**** INPUT MATERIAL ****

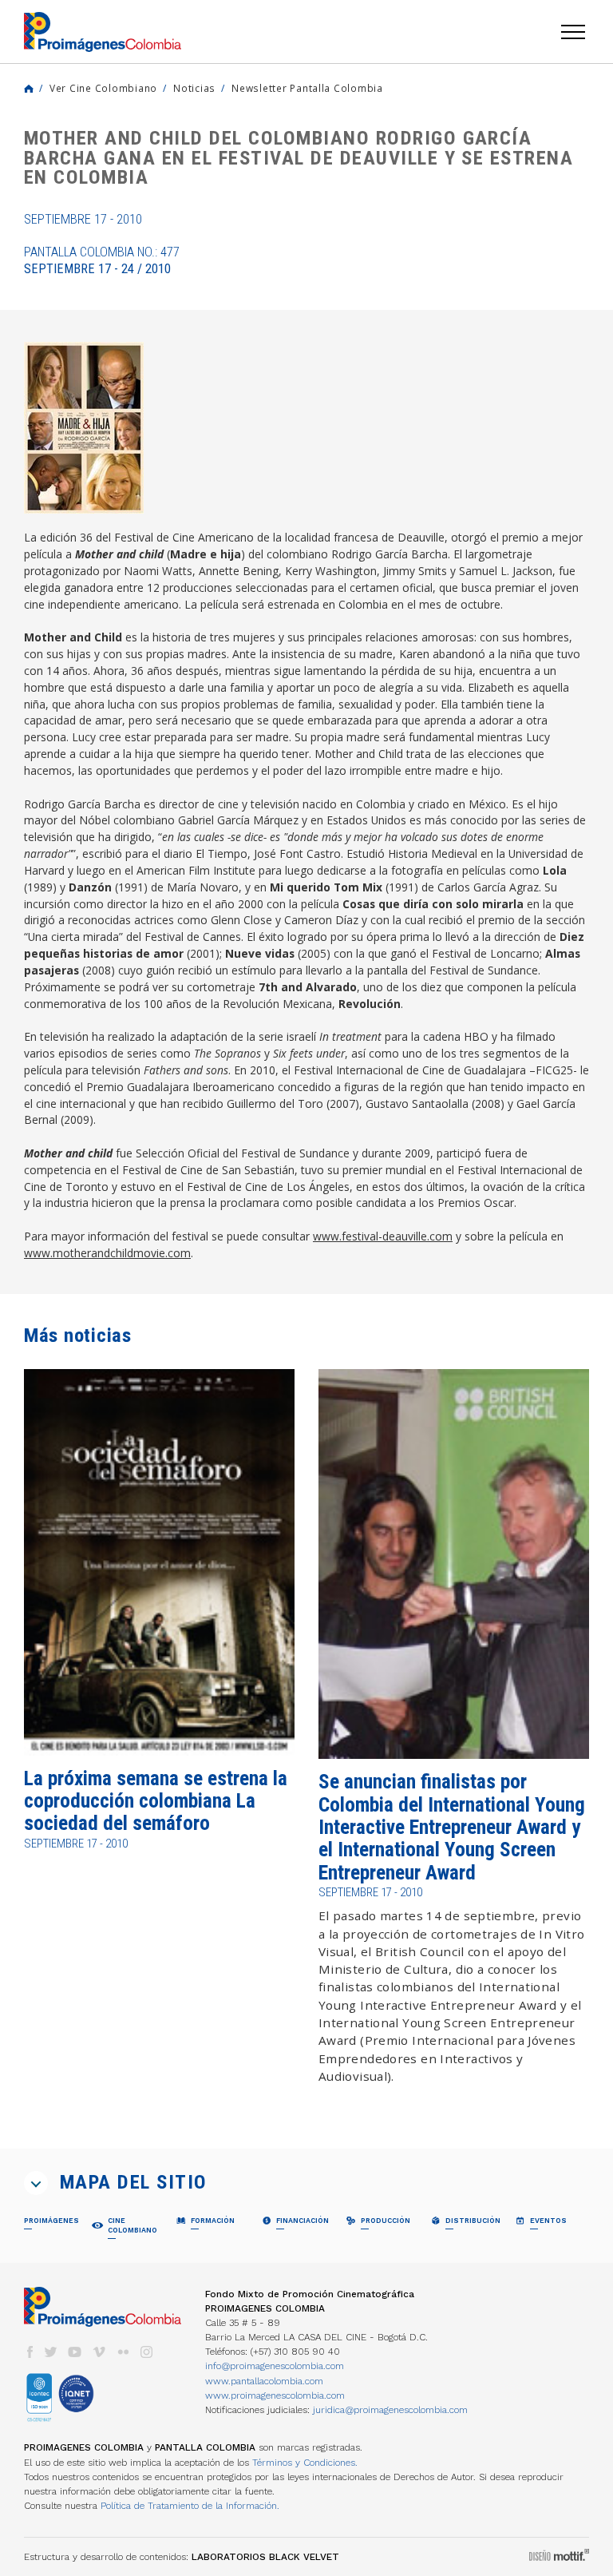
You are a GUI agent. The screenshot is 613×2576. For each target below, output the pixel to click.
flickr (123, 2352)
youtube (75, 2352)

****
**** INPUT MATERIAL ****

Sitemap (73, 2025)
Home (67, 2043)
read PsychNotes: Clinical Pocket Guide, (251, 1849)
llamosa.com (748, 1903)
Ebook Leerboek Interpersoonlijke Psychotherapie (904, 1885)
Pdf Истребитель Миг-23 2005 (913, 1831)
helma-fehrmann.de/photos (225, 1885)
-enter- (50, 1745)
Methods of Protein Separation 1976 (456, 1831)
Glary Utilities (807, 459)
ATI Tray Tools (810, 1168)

****
**** INPUT MATERIAL ****

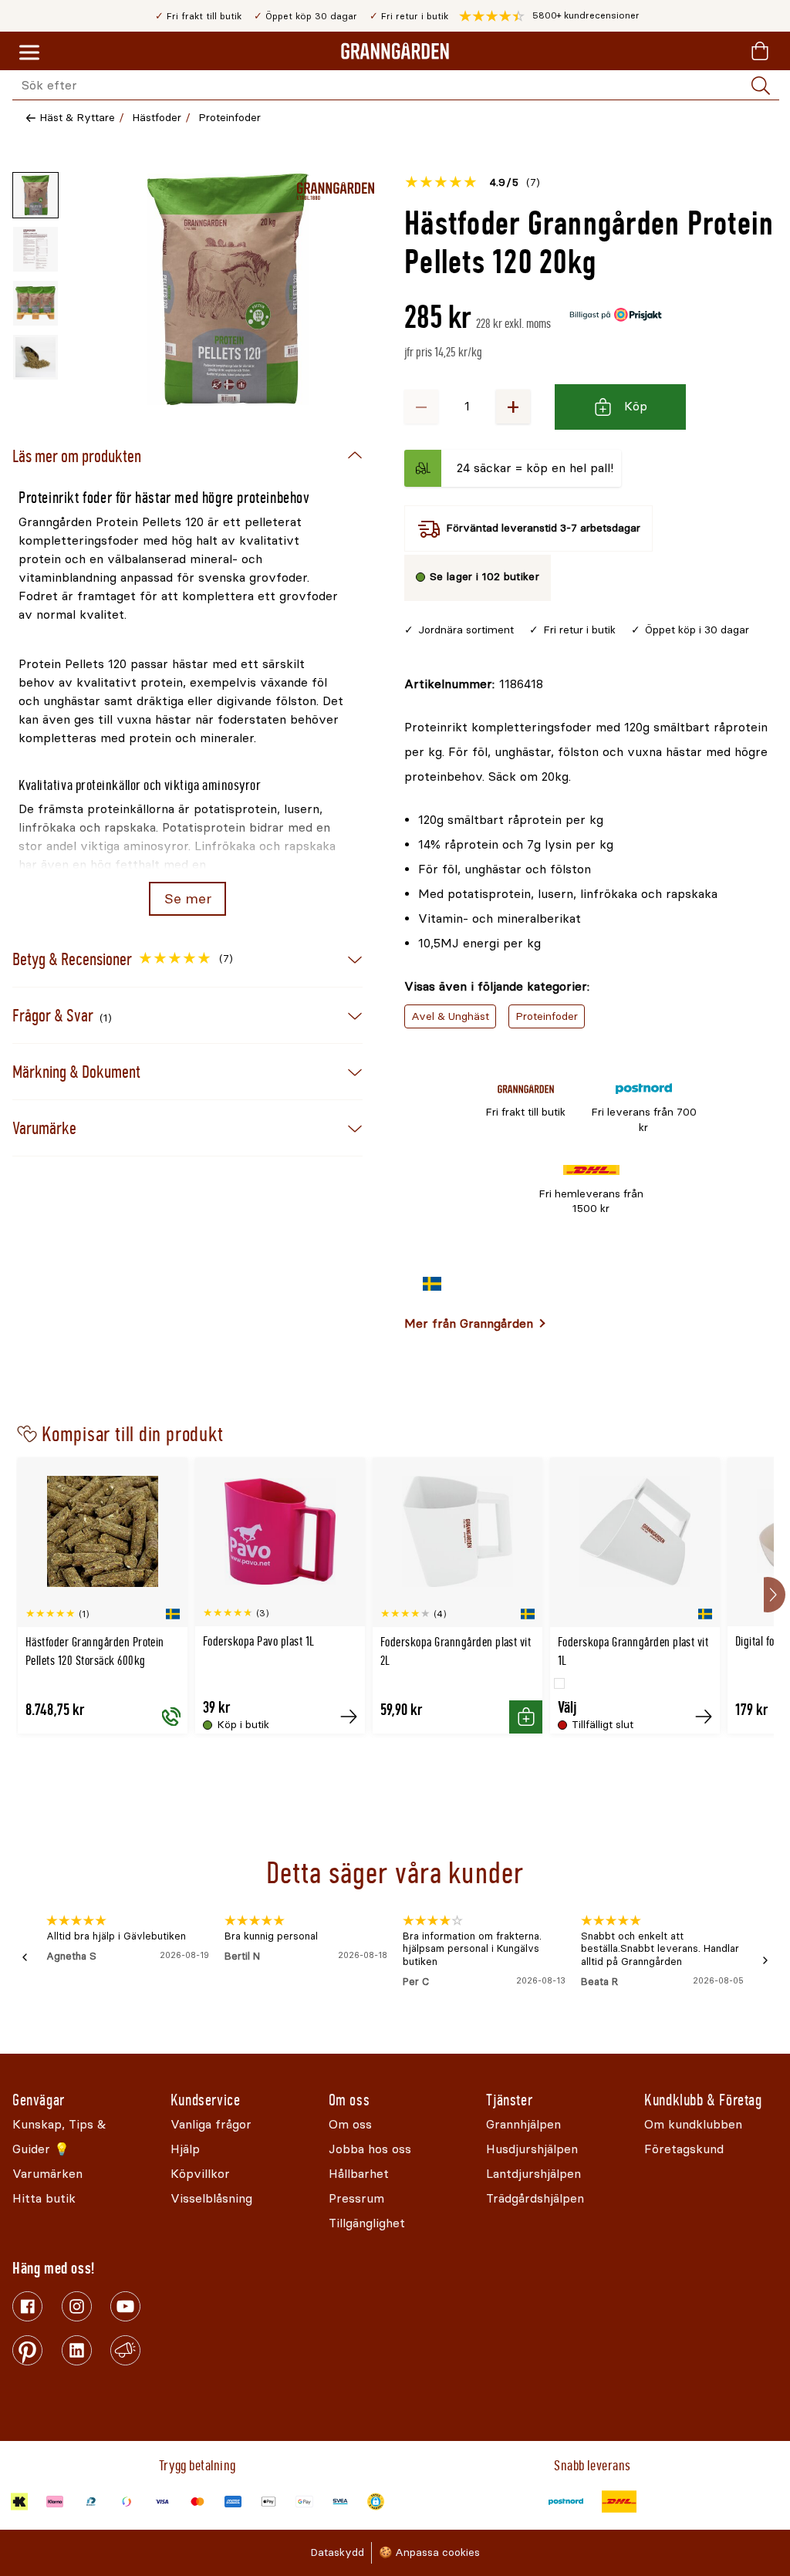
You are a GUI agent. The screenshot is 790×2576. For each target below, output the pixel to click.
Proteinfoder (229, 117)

****

** EXERCISE GOAL **
Repeat, word for word, the lines above between the line holding "Home (67, 2043)" and the line holding "ATI Tray Tools (810, 1168)", inclusive; omit everything else.

** ANSWER BOX **
Home (67, 2043)
read PsychNotes: Clinical Pocket Guide, (251, 1849)
llamosa.com (748, 1903)
Ebook Leerboek Interpersoonlijke Psychotherapie (904, 1885)
Pdf Истребитель Миг-23 2005 (913, 1831)
helma-fehrmann.de/photos (225, 1885)
-enter- (50, 1745)
Methods of Protein Separation 1976 (456, 1831)
Glary Utilities (807, 459)
ATI Tray Tools (810, 1168)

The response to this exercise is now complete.